Items stored from a collection:
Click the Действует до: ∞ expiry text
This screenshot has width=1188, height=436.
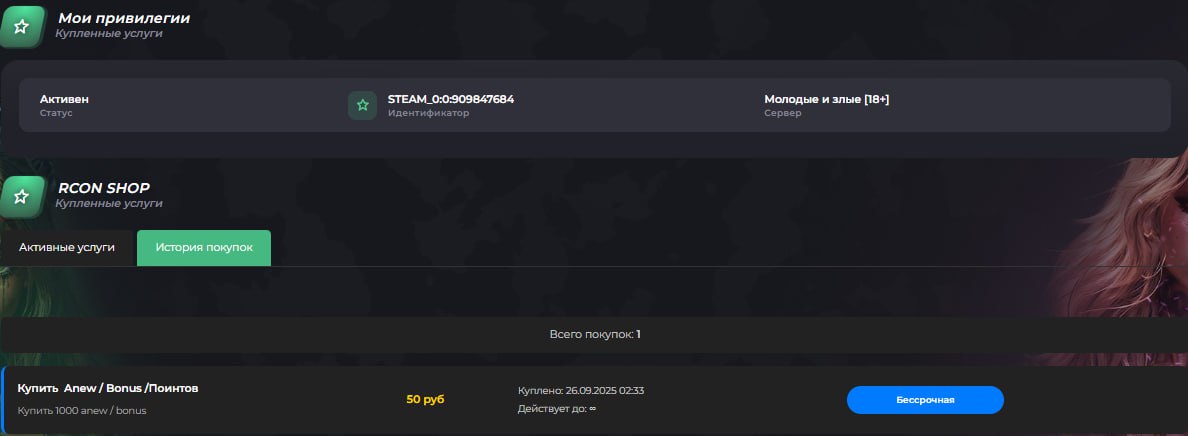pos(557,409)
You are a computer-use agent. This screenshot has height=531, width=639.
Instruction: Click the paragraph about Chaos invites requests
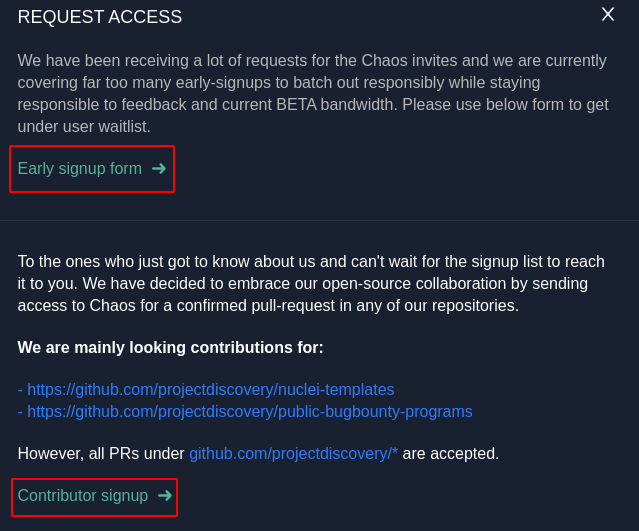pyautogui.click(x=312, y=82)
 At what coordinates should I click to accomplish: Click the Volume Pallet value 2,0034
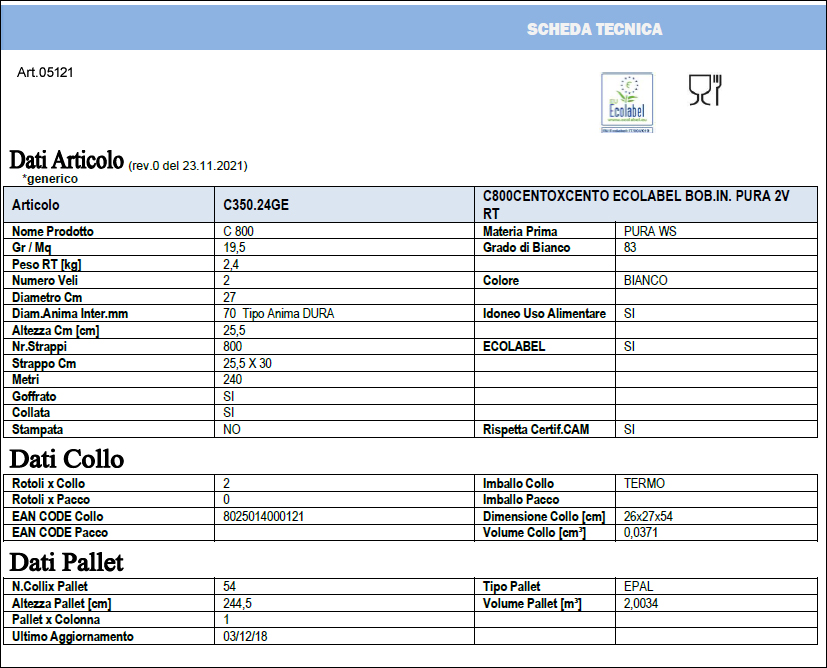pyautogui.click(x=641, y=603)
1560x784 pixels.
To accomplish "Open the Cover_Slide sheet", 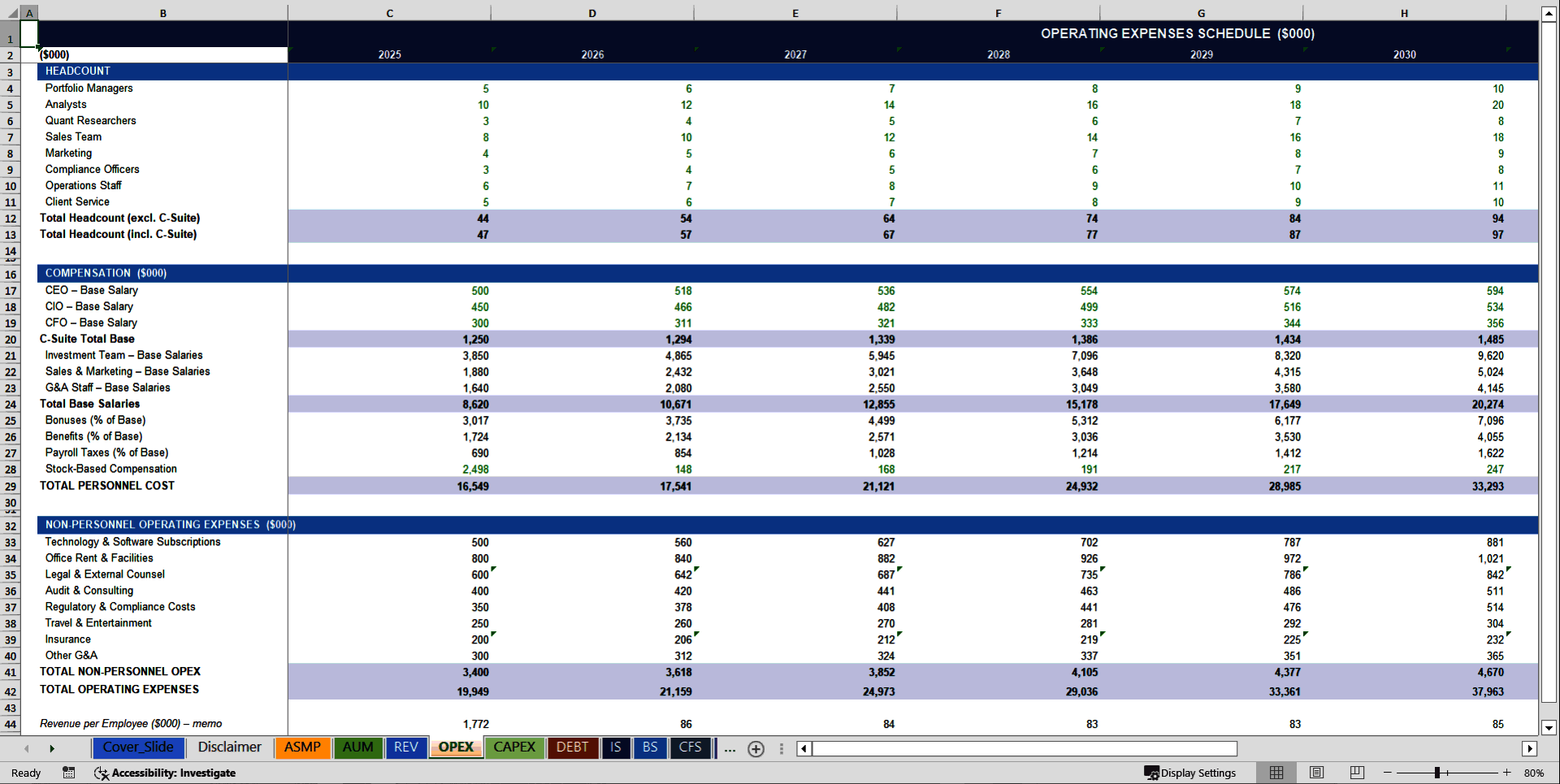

• Written problem:
List every line of the rows above that contains the word "screenshot".

• Final answer:
This screenshot has width=1188, height=436.
You are a computer-use agent. This screenshot has height=531, width=639.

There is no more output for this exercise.